What is needed: Extract each line from the entries below that has the string "will" in it.

◇ ◇ ◇

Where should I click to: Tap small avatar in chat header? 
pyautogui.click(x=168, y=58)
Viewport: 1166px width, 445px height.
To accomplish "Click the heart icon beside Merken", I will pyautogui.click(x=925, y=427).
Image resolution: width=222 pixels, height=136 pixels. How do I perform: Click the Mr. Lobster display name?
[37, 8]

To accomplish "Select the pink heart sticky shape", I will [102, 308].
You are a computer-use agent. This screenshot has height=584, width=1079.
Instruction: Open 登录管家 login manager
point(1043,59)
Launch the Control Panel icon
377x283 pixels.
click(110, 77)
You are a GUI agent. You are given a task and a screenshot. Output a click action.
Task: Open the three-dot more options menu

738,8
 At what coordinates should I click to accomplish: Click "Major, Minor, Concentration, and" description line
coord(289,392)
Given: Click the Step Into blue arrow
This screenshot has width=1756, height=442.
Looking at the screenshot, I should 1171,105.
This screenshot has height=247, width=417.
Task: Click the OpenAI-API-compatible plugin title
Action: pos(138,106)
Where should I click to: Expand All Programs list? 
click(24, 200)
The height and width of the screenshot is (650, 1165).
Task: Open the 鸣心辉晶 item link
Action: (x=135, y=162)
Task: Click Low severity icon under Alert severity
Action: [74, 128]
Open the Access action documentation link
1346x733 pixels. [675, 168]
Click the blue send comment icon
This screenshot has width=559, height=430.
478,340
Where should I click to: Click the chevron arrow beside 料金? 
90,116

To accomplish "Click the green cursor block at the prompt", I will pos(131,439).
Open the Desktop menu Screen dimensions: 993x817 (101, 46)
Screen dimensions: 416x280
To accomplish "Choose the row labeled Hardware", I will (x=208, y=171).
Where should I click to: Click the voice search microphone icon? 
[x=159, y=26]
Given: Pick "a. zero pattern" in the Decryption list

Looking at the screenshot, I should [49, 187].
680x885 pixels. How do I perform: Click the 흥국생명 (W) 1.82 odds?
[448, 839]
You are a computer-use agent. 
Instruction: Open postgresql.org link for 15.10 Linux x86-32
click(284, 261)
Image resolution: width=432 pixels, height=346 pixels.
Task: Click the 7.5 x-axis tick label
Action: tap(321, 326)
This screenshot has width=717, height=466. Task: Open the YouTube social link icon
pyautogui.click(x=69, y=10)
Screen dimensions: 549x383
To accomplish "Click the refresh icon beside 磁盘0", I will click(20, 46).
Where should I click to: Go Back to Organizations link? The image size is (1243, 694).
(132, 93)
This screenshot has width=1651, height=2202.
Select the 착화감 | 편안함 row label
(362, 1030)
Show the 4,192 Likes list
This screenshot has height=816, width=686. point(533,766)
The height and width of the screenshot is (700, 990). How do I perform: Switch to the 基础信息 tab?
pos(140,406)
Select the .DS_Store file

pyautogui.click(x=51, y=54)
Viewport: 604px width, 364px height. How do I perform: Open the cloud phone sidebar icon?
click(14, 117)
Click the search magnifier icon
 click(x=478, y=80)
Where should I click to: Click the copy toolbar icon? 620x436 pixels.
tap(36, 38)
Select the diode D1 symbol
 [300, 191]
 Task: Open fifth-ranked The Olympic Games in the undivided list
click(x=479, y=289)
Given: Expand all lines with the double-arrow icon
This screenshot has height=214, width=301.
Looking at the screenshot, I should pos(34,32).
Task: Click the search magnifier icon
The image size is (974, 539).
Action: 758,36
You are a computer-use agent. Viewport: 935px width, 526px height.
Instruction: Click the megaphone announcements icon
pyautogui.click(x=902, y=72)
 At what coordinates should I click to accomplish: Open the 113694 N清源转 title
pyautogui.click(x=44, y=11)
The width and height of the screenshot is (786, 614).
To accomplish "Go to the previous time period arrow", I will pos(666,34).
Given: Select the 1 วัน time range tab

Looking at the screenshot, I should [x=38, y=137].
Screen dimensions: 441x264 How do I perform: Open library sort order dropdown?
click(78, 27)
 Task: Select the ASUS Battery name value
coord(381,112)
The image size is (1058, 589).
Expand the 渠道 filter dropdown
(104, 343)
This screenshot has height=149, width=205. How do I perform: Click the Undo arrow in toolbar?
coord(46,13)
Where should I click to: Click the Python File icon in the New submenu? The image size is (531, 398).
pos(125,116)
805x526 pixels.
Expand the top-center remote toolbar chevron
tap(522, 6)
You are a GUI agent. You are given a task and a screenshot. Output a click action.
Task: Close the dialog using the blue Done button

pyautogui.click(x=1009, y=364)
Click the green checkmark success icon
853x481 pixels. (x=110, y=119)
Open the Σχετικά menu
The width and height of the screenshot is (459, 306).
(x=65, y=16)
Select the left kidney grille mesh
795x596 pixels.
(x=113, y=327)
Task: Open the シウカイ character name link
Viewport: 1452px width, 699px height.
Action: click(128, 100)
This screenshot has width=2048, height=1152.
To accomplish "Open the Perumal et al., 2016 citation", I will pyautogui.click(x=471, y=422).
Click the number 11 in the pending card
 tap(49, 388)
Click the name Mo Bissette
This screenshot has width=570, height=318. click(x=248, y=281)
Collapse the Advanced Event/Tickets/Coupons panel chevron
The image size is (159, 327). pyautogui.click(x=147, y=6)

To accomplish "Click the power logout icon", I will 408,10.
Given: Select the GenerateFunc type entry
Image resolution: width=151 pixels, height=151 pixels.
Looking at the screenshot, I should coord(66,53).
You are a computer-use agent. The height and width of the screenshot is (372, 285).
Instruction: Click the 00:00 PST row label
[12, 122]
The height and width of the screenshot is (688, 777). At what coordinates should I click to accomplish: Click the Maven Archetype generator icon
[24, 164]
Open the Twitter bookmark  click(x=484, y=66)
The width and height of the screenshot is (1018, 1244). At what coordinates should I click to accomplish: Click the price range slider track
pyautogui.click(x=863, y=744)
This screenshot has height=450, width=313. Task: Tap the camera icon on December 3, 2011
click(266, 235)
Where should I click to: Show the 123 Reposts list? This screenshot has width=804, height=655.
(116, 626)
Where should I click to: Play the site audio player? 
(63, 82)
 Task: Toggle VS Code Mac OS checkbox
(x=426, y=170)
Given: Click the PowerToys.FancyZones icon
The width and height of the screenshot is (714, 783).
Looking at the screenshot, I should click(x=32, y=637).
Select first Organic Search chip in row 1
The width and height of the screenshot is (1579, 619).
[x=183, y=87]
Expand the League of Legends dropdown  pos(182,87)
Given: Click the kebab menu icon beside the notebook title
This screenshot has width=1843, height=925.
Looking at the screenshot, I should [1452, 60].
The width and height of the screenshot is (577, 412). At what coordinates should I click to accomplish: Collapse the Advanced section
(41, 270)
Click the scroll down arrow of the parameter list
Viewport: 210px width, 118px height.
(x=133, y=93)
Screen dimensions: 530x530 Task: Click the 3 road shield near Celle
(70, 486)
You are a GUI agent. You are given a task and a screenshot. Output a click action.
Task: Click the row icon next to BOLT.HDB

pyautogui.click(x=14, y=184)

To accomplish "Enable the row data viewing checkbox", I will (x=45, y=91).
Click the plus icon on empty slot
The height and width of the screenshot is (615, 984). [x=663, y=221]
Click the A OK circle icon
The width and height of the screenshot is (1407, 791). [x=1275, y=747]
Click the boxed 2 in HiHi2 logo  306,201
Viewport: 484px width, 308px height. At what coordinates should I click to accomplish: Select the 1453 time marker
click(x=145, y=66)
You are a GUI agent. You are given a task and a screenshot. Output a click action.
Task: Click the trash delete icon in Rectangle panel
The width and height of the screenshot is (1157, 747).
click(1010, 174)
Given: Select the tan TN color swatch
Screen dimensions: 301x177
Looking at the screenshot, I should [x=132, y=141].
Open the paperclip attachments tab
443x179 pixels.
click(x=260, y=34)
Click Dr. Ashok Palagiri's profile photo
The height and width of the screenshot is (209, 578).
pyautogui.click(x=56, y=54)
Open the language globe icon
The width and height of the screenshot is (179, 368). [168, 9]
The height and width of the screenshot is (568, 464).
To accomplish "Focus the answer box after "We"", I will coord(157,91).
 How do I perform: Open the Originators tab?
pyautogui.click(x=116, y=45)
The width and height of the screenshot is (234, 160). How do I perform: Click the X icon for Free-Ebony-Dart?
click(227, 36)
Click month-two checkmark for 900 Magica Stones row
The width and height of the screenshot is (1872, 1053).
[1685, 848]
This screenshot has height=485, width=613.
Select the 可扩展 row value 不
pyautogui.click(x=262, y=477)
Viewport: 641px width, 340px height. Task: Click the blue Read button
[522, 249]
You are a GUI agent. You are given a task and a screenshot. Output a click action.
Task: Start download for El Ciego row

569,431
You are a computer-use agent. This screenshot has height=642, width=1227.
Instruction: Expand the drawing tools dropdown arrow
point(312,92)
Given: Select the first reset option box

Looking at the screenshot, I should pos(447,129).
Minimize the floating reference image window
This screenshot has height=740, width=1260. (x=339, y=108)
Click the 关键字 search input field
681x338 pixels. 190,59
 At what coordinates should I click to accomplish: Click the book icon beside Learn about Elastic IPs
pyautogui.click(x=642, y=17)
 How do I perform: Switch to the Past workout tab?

◇ ◇ ◇

Answer below:
To accomplish "Click the heart icon beside Merken", I will pyautogui.click(x=925, y=427).
To accomplish "Select the pink heart sticky shape", I will [102, 308].
To accomplish "Click the green cursor block at the prompt", I will pos(131,439).
To accomplish "Choose the row labeled Hardware", I will (x=208, y=171).
To accomplish "Click the refresh icon beside 磁盘0", I will click(20, 46).
To accomplish "Go to the previous time period arrow", I will pos(666,34).
To accomplish "Open the Perumal et al., 2016 citation", I will pyautogui.click(x=471, y=422).
To accomplish "Click the power logout icon", I will 408,10.
To accomplish "Enable the row data viewing checkbox", I will (x=45, y=91).
To accomplish "Focus the answer box after "We"", I will coord(157,91).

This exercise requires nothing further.